Justin Blalock, the world’s most cultured left guard, saw the sights more economically — a shuttle bus to the train station, then a train into the city, then two cabs once there. For their initiative, he and two teammates crammed a week’s worth of sight-seeing into one overstuffed day.
“We saw Parliament, the British Museum, Buckingham Palace and the Eye of London,” he said, the latter being the giant Ferris wheel that dominates the skyline and takes nearly an hour to turn. “It went pretty slow,” said Blalock, who took a spin.
That was Tuesday. Wednesday was back-to-work day for this touring team, which arrived in the U.K. as askew, professionally speaking, as an NFL club ever gets. The Falcons have lost four in a row and are 2-5. None of their losses has been by single digits. When last seen they were blown out in Baltimore; will they be similarly bullied in Blighty?

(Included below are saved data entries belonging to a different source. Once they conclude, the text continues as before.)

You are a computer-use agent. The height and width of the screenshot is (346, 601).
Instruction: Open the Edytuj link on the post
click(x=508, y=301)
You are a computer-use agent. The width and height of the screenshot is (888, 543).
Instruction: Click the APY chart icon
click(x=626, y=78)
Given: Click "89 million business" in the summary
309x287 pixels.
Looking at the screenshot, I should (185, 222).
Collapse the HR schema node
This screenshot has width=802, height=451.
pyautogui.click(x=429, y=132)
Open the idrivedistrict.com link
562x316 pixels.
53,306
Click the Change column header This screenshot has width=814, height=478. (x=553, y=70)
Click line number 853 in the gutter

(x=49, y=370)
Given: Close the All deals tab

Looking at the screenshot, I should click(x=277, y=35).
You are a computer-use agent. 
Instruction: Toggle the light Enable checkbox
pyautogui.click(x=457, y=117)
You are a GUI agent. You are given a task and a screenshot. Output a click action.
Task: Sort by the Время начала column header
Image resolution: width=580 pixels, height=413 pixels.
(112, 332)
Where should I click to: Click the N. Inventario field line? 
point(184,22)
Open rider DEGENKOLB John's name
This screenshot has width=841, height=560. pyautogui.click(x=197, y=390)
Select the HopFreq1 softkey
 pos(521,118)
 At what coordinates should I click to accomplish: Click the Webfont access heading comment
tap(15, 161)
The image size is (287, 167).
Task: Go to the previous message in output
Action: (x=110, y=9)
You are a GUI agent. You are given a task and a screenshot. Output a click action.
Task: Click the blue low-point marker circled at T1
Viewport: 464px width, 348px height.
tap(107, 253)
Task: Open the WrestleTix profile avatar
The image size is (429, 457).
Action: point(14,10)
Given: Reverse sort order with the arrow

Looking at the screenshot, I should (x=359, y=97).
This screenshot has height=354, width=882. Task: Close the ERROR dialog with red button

“We’ve not played the kind of football we’re capable of playing,” coach Mike Smith said, treating Brit media types to some vintage Smitty-isms. “We’ve not coached the kind of football we’re capable of coaching.”
If that’s ever to happen, Sunday in Wembley against ascendant Detroit would seem a propitious moment. Asked if this “home” game was a Must Win, Blalock said: “Aren’t they all?”
Said Jones: “Yes, this is a must win.” Then, backtracking: “But if we lose, we’re not going to give up on ourselves.”
Said Matt Ryan, the quarterback: “We’re at the point where, moving forward, we’re going to have to win — starting this week.”
Were Sunday’s game in the Georgia Dome, a circling-of-wagons — to employ a distinctly American image — might be easier to imagine. But here the Falcons are, five time zones away (though the Brits turn back their clocks at midnight Saturday, a week before we Yanks do) and five losses into a season going bad, and they’re having their morning walk-through in a field adjacent to a golf course and their afternoon practice at a soccer training ground 15 minutes away, and how much circling can be done when you’re disoriented?
“We have kind of regressed offensively the past two weeks,” Smith said. “We haven’t been able to protect our quarterback.”
That’s never a good thing, but it’s especially bad when you’re about to face the NFL’s No. 1 defense and you’re down to your third-string center — James Stone, an undrafted rookie from Tennessee — who was pressed into services by the season-ending injuries to Joe Hawley and Peter Konz. (Can Thomas Dimitroff draft linemen who get hurt or what?)
For the record, Blalock is high on Stone: “To come into a game (in Baltimore) and start ID’ing defenses and making (line) calls like he did is really special.”
Also for the record, Ryan sees a possible benefit in his team’s sequestration: “It’s kind of nice that we’re together 24 hours a day. We’re able to sneak down and watch a little extra film.”
And, for what it’s worth, there was this: The Falcons seemed, all things considered, in a pretty good mood.
Jones, who’s not known as a quipster, was quite the hit at Wednesday’s media briefing, which was held — I kid you not — in a potting shed. Ryan conceded that he’d watched Manchester United’s Monday draw with West Bromwich Albion on the telly and was excited to be headed for Arsenal’s complex, the Gunners being one of the Premier League’s giants. (The Arsenal team wasn’t on hand, being otherwise occupied with a UEFA Champions League date in Antwerp against Anderlecht.)
“I’m a fan,” Ryan said, speaking of the English football. And the genesis of that ardor? “I started playing FIFA (a video game) in college. My team was AC Milan, which won’t go over well here.”
If it’s any consolation, Falcons-Lions won’t come close to being the biggest game in England on Sunday. The 84,000 tickets for Wembley have been sold, but there’s the massive matter of Chelsea, the London-based team atop the Premiership, playing Man U. at Old Trafford that same afternoon.
A few Londoners might recognize Julio Jones. Ninety-nine percent of Brits know the face of Jose Mourinho, the impertinent Chelsea manager, as well as they know their own sweet mum’s.